> [Task prompt]
Number every line of the records below as a list, leaving out blank lines.

> [Dataset records]
· · · · ·

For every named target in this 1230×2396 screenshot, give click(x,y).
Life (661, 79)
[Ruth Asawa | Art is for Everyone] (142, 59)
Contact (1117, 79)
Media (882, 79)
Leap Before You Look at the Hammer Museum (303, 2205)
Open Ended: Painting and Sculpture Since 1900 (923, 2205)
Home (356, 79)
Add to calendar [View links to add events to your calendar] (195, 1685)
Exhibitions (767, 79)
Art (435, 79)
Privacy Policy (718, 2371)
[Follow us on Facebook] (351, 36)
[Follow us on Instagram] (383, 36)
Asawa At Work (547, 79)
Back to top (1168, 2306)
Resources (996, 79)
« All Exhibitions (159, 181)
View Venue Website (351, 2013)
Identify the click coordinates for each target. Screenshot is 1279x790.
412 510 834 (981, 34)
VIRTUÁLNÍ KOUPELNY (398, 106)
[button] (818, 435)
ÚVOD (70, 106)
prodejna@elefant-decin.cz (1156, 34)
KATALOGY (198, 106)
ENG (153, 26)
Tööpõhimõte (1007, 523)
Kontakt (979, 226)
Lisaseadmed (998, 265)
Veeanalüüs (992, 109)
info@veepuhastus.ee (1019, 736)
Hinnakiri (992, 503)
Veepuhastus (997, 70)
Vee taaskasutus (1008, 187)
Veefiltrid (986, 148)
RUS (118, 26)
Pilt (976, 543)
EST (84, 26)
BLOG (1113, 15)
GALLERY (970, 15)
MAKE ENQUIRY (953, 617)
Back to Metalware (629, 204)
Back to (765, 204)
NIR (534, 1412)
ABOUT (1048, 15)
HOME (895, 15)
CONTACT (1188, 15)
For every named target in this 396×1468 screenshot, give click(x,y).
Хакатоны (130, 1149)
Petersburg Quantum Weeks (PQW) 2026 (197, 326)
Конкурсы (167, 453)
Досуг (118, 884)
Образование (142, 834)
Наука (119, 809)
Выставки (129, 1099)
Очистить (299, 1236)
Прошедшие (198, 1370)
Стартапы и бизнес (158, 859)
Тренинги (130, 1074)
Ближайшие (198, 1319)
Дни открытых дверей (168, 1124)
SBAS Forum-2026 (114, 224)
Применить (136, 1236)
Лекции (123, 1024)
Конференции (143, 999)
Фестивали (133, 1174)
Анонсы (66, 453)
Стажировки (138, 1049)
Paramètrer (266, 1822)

· · · · ·

> [Response below]
1. For every named target in this 1230×2396 screenshot, give click(x,y).
2. Life (661, 79)
3. [Ruth Asawa | Art is for Everyone] (142, 59)
4. Contact (1117, 79)
5. Media (882, 79)
6. Leap Before You Look at the Hammer Museum (303, 2205)
7. Open Ended: Painting and Sculpture Since 1900 (923, 2205)
8. Home (356, 79)
9. Add to calendar [View links to add events to your calendar] (195, 1685)
10. Exhibitions (767, 79)
11. Art (435, 79)
12. Privacy Policy (718, 2371)
13. [Follow us on Facebook] (351, 36)
14. [Follow us on Instagram] (383, 36)
15. Asawa At Work (547, 79)
16. Back to top (1168, 2306)
17. Resources (996, 79)
18. « All Exhibitions (159, 181)
19. View Venue Website (351, 2013)
20. Identify the click coordinates for each target. Screenshot is 1279x790.
21. 412 510 834 (981, 34)
22. VIRTUÁLNÍ KOUPELNY (398, 106)
23. [button] (818, 435)
24. ÚVOD (70, 106)
25. prodejna@elefant-decin.cz (1156, 34)
26. KATALOGY (198, 106)
27. ENG (153, 26)
28. Tööpõhimõte (1007, 523)
29. Kontakt (979, 226)
30. Lisaseadmed (998, 265)
31. Veeanalüüs (992, 109)
32. info@veepuhastus.ee (1019, 736)
33. Hinnakiri (992, 503)
34. Veepuhastus (997, 70)
35. Vee taaskasutus (1008, 187)
36. Veefiltrid (986, 148)
37. RUS (118, 26)
38. Pilt (976, 543)
39. EST (84, 26)
40. BLOG (1113, 15)
41. GALLERY (970, 15)
42. MAKE ENQUIRY (953, 617)
43. Back to Metalware (629, 204)
44. Back to (765, 204)
45. NIR (534, 1412)
46. ABOUT (1048, 15)
47. HOME (895, 15)
48. CONTACT (1188, 15)
49. For every named target in this 396×1468 screenshot, give click(x,y).
50. Хакатоны (130, 1149)
51. Petersburg Quantum Weeks (PQW) 2026 (197, 326)
52. Конкурсы (167, 453)
53. Досуг (118, 884)
54. Образование (142, 834)
55. Наука (119, 809)
56. Выставки (129, 1099)
57. Очистить (299, 1236)
58. Прошедшие (198, 1370)
59. Стартапы и бизнес (158, 859)
60. Тренинги (130, 1074)
61. Ближайшие (198, 1319)
62. Дни открытых дверей (168, 1124)
63. SBAS Forum-2026 (114, 224)
64. Применить (136, 1236)
65. Лекции (123, 1024)
66. Конференции (143, 999)
67. Фестивали (133, 1174)
68. Анонсы (66, 453)
69. Стажировки (138, 1049)
70. Paramètrer (266, 1822)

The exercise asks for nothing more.